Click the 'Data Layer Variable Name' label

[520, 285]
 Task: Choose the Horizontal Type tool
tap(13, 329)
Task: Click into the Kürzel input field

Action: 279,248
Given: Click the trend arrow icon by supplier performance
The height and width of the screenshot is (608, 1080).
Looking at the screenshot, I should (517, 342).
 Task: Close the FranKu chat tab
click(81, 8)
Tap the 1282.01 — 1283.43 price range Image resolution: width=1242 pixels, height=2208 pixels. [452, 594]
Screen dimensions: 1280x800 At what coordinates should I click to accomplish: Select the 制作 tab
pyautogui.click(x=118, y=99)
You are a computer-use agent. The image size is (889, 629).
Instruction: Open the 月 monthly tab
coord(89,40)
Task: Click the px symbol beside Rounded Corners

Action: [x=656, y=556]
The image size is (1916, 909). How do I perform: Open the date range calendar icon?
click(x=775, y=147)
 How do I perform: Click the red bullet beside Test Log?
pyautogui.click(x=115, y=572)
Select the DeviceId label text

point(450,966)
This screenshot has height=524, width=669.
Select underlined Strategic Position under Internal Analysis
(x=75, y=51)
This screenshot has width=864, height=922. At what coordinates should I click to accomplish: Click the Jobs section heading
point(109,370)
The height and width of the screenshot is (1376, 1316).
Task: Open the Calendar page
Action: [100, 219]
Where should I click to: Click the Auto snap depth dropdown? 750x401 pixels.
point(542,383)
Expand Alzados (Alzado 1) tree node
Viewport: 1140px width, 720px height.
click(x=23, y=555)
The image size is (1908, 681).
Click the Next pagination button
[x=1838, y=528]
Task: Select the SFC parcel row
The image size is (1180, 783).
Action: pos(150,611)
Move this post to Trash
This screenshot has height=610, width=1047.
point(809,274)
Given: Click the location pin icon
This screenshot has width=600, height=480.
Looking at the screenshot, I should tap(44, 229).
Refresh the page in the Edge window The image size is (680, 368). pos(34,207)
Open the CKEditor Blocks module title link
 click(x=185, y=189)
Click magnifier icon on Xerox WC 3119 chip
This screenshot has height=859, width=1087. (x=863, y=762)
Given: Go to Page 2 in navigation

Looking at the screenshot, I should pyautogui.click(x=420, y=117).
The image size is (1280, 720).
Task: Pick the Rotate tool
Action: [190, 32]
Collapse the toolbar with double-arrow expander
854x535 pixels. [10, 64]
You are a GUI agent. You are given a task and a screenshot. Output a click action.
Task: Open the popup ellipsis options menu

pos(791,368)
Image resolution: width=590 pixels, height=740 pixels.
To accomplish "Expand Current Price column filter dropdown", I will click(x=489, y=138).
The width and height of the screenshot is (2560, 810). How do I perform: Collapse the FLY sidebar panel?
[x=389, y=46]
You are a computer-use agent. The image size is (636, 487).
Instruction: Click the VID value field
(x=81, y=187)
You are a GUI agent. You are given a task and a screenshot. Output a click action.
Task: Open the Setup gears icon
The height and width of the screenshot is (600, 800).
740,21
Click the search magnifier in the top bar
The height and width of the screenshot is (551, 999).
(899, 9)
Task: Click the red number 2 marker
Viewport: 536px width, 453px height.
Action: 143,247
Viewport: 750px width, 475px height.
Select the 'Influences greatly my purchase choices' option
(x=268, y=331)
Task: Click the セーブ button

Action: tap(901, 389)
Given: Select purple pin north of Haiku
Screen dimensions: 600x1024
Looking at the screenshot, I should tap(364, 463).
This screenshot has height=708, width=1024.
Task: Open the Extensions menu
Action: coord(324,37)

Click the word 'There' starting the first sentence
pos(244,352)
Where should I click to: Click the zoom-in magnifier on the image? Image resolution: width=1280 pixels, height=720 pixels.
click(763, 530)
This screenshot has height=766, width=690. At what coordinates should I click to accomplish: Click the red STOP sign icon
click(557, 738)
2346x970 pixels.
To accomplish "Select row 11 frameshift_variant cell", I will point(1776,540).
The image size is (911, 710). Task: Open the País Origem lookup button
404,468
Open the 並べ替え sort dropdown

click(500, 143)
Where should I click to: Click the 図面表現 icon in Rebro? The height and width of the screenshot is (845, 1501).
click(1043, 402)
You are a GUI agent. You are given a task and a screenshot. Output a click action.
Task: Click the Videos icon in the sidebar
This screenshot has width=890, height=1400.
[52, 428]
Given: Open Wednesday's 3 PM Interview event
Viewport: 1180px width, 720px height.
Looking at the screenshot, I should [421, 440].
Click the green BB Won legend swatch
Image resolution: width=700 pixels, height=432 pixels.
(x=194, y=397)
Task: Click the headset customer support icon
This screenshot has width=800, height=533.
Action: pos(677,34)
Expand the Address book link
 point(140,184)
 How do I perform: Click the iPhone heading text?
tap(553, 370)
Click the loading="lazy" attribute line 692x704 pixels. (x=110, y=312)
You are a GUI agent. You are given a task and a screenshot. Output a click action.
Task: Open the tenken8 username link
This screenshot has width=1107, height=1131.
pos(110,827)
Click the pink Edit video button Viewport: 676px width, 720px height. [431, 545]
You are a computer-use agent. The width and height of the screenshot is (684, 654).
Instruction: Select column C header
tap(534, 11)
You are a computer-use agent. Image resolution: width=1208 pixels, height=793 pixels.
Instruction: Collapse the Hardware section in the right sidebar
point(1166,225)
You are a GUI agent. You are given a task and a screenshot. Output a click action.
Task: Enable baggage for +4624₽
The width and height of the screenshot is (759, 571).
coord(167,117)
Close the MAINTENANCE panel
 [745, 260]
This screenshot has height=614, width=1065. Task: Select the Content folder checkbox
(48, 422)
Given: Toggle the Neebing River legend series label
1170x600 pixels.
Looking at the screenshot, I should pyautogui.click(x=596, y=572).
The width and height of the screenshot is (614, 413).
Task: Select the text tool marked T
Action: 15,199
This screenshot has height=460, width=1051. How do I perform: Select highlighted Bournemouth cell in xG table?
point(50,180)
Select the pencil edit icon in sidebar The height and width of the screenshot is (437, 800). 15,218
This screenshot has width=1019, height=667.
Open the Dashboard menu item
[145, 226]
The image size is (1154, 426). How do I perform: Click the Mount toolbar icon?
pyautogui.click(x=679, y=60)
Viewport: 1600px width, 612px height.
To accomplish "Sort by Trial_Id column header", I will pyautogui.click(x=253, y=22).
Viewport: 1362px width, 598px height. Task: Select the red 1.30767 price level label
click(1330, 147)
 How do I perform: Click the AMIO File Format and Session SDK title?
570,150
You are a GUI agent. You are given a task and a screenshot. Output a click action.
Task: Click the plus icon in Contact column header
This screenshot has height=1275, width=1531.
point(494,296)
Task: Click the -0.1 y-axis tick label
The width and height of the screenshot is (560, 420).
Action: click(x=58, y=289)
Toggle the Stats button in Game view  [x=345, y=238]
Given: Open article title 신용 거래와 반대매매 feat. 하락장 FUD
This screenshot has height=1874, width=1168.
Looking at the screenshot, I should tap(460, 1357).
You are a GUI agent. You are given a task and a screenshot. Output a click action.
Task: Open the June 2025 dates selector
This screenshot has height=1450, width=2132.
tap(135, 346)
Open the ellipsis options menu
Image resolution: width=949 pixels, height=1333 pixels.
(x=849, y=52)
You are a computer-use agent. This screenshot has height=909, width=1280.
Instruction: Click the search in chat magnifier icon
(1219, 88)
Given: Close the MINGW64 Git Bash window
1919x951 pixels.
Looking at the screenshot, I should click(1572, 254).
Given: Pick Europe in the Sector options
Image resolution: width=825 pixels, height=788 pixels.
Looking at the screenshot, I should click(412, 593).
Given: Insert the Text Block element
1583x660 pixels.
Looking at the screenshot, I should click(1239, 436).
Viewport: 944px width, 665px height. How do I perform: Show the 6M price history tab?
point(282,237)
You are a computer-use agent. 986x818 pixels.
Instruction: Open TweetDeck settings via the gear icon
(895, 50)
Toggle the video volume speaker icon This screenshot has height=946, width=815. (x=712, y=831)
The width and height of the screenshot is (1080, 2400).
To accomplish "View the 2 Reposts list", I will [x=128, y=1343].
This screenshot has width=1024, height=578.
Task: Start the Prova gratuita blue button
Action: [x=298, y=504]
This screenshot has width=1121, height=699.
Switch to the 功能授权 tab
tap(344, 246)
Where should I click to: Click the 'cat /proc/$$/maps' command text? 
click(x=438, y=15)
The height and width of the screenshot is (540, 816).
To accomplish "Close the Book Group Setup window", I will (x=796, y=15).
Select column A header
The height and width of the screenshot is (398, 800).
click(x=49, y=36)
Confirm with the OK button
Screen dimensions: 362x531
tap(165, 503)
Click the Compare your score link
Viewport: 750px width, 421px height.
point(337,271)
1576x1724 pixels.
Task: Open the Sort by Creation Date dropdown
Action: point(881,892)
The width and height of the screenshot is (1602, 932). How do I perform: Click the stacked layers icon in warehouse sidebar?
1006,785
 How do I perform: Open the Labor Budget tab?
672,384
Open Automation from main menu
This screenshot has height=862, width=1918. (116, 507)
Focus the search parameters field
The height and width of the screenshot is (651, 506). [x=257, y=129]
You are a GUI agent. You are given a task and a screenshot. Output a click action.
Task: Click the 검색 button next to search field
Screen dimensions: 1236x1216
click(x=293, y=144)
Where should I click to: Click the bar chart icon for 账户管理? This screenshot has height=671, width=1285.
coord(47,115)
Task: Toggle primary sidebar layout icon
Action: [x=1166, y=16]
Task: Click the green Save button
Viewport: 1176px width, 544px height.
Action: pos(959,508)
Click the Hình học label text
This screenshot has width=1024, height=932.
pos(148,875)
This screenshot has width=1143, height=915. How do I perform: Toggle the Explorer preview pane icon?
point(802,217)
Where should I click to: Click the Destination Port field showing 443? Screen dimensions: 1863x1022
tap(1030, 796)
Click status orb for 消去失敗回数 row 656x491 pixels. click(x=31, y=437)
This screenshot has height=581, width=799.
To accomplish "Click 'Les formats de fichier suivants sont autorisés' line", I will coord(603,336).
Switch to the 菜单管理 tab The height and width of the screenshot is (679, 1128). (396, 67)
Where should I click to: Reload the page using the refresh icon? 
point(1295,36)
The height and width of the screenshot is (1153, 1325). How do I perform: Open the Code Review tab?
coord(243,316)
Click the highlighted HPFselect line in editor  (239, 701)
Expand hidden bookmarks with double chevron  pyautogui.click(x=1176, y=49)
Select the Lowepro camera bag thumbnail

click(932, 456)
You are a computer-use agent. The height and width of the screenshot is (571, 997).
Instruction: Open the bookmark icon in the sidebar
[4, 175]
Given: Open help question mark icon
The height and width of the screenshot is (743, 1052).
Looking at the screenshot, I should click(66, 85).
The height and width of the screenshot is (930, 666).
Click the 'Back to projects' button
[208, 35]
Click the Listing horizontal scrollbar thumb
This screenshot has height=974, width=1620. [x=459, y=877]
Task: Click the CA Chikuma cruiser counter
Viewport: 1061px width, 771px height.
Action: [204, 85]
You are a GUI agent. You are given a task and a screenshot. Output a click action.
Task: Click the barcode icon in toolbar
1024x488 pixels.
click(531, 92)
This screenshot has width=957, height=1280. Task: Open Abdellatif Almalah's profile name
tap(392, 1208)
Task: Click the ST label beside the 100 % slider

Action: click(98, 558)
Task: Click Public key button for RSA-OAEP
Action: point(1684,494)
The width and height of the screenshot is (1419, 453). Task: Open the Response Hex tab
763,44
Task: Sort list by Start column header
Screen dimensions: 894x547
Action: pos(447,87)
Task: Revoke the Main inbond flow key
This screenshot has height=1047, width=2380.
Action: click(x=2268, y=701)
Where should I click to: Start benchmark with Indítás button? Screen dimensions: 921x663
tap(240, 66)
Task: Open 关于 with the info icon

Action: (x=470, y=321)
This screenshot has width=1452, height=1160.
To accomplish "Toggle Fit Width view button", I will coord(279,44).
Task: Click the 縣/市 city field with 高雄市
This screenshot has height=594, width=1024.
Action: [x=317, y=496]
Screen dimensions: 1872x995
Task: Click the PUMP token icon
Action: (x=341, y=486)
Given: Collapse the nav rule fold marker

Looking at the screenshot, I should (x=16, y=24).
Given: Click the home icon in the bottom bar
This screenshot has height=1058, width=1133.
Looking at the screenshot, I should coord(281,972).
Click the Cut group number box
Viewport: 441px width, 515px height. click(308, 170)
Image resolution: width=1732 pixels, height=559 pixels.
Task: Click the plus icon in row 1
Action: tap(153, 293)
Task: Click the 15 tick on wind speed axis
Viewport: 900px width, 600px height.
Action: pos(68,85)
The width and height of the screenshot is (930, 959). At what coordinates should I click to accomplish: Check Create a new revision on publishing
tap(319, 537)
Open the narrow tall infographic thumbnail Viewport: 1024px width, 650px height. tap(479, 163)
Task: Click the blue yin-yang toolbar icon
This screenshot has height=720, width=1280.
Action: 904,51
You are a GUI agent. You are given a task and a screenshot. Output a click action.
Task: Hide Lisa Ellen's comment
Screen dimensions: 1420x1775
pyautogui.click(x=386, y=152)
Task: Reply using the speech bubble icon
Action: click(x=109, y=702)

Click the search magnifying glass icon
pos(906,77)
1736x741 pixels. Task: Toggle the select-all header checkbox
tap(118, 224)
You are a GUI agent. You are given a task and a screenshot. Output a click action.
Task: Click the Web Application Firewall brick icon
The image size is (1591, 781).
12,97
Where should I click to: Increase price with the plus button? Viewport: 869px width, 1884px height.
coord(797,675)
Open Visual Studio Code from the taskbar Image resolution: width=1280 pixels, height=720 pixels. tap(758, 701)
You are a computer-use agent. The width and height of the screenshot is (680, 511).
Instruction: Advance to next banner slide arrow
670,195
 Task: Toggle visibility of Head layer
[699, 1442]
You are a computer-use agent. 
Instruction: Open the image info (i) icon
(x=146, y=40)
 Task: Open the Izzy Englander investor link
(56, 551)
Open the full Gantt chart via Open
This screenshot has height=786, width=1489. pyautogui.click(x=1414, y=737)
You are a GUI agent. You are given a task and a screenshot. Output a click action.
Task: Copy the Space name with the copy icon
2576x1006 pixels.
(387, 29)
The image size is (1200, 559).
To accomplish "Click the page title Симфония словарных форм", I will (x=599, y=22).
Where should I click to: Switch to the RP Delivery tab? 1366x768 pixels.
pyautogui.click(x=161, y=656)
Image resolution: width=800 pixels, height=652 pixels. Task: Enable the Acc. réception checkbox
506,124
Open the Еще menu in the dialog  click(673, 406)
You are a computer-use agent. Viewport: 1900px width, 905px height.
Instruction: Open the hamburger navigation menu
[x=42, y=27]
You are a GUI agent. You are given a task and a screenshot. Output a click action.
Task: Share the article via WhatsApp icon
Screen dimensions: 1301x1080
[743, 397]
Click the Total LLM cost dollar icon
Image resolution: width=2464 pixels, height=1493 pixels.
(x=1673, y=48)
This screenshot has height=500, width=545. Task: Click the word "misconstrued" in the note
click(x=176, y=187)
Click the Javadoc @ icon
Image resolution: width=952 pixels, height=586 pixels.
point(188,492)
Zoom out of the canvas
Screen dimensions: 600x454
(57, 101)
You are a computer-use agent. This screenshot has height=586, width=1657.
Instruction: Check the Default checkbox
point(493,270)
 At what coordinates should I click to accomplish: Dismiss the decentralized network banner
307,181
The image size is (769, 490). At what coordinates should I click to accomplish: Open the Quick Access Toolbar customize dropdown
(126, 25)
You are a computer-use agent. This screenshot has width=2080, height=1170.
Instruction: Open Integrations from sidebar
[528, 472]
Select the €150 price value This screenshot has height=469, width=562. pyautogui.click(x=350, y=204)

+===+

* To do:
Each line holding the word "window" must be copied from the data.

* Result for this exercise:
Refresh the page in the Edge window The image size is (680, 368). pos(34,207)
Given: Close the MINGW64 Git Bash window
To accomplish "Close the Book Group Setup window", I will (x=796, y=15).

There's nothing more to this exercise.